Am I crazy or did George Bush just miss a great chance to enter the annals of American political oratory?

I’m pretty certain that the impressive speech he delivered to the joint session of Congress in the aftermath of September 11 will make its way into documentary histories of American politics, to be studied next to other presidential moments of crisis-driven speechmaking.

But I can’t say the same for his first State of the Union message. Sure, historians of foreign policy will cite it for its explicit commentary on North Korea, Iran and Iraq, but that is small potatoes compared to what might have been if George W. and his speechwriters hadn’t missed their golden opportunity to rename the era in which we are now living.

That opportunity coincided with one oratorical moment, just after the President suggested that we have left the era defined by the Sixties and are entering a new one in the wake of national catastrophe. He said that we have been living in a self-indulgent period characterized by the infamous slogan “if it feels good, do it,” but now we’re poised for a new age, one defined by a new phrase. When I heard the introductory clause of this sentence, I sat up with interest, readying my ears for what might come. It was a perfect rhetorical entry: the dichotomy of narcissistic pleasure versus altruistic commitment was ready-made to support a dramatic declarative conclusion. What I heard was something that aimed for terse but fell ludicrously short. The phrase to define our new epoch, I learned, is “Let’s Roll.”

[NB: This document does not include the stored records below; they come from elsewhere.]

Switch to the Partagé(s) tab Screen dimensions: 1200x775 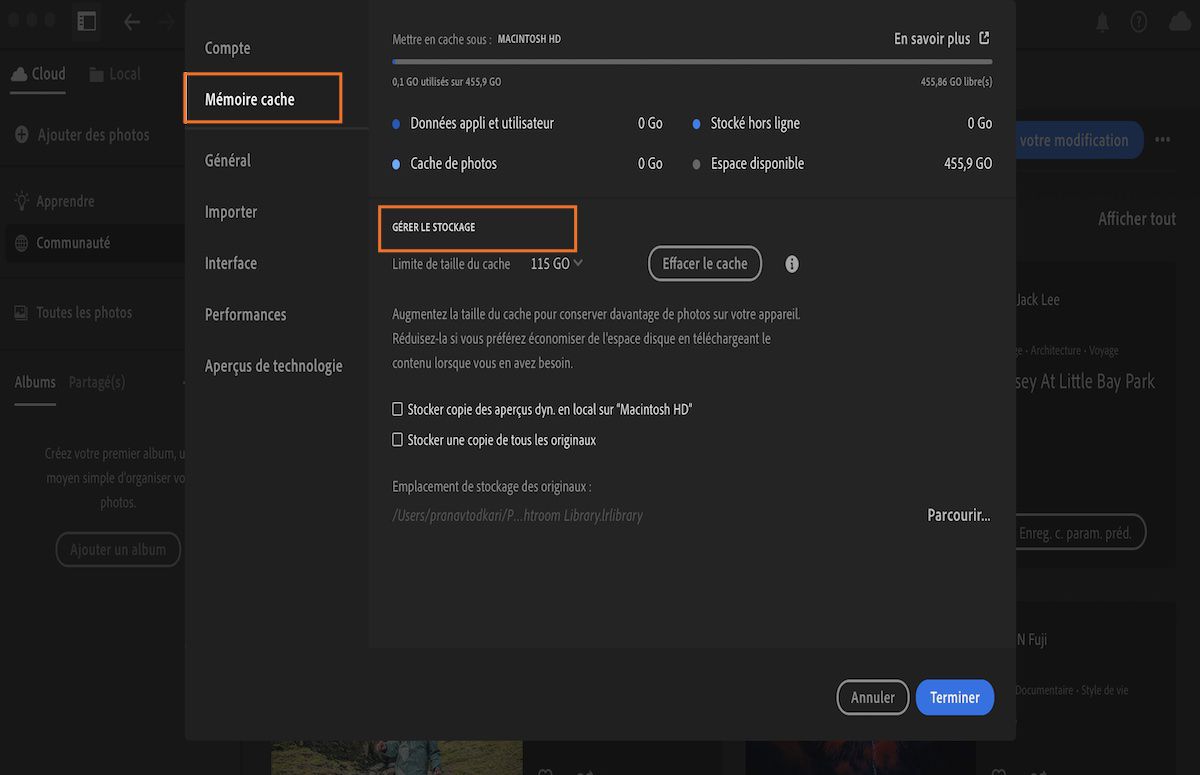click(x=96, y=381)
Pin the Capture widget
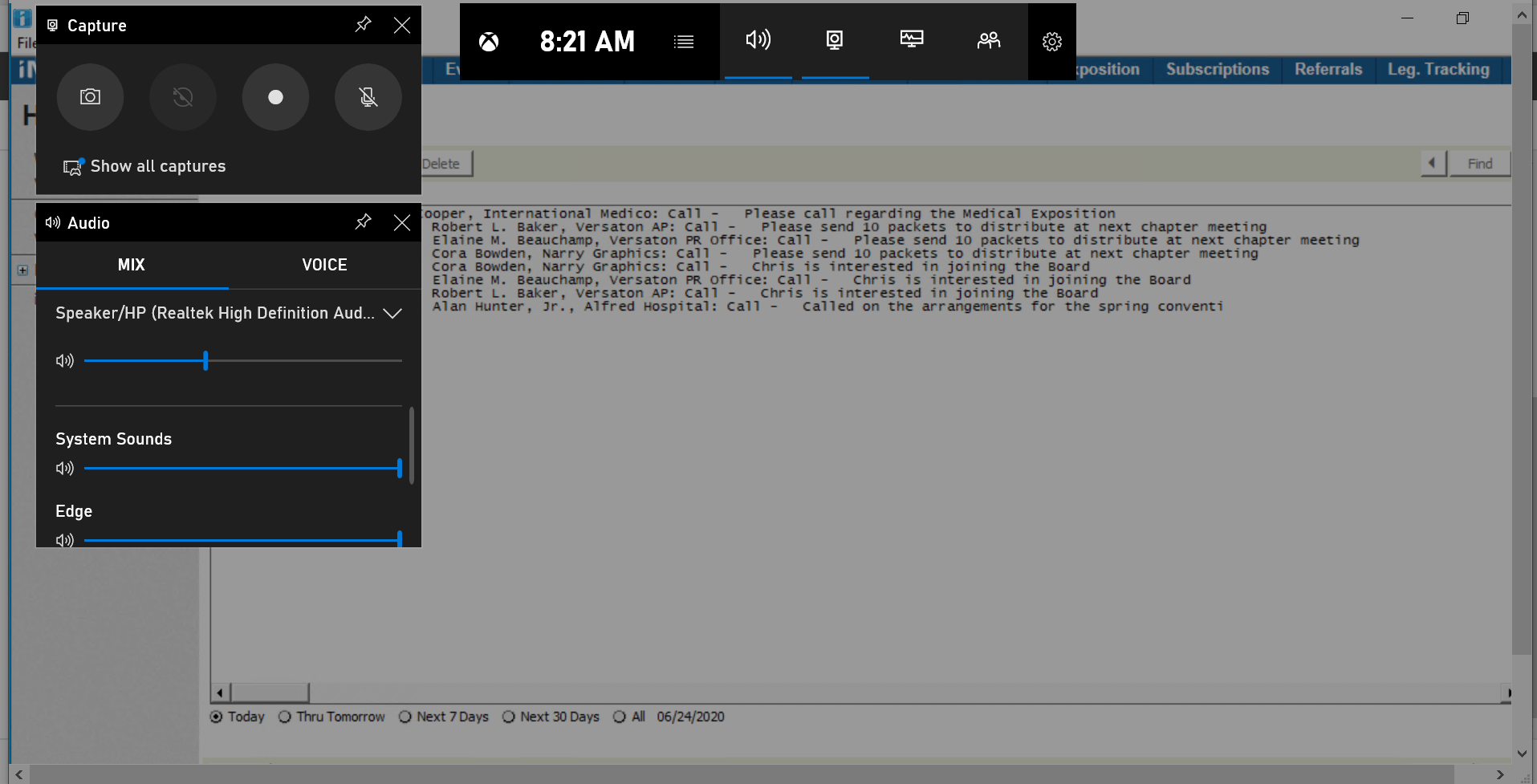This screenshot has width=1537, height=784. click(363, 25)
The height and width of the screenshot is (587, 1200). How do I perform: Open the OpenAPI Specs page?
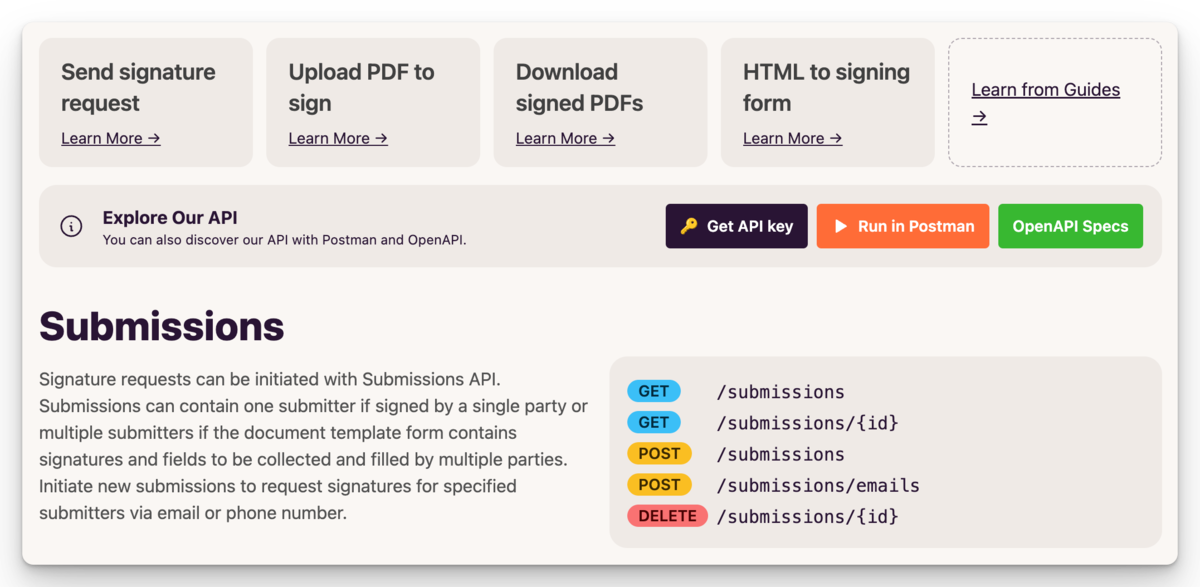[1070, 226]
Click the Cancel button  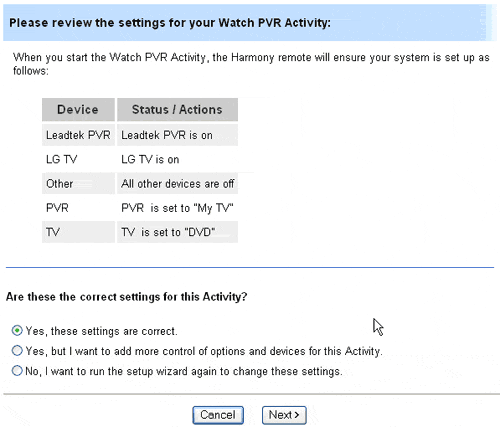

It’s hard to imagine a less substantive, less specific idea. Stalin must have uttered the Russian version of this more than a few times, as Hitler did when looking toward Stalingrad. The active verb here is catchy but it implies no objective, and certainly no moral objective. Maybe the people of Sodom said “Let’s roll” when trying to bang down the door of Lot’s house.

Of course, the first time that the President cited these words he meant to honor the heroic passenger who used them as a charge to take back an airline from hijackers. That citation, which came in the informal context of a press conference, was appropriate.

But in the context of the State of the Union address, as a catchphrase for a generation or an era, the phrase is unfortunately a rhetorical lead balloon. It would be the same as Franklin Roosevelt saying, “We have nothing to fear but … really scary things like monsters, or fiscal conservatives…” Or Lincoln referring to “a nation conceived in liberty and dedicated to the proposition that … we’re damn good, especially compared to those Limeys.” Or King: “I have a dream that one day … will be the first day of the rest of my life.”

Let’s roll … over what? Those silly little Enron stockholders? You can see the problems of the verb with no object.

Sometimes being short of words is an asset, and sometimes a virtue. But it may also be a sign of incomprehension or worse. If the executives at Enron are any example, President Bush was simply incorrect when he said that we have left behind the era of “if it feels good, do it.” Maybe yesterday’s White House addiction was sex and today’s is money, but it’s a guilty pleasure just the same, and it means we should expect neither a new era nor a new oratory.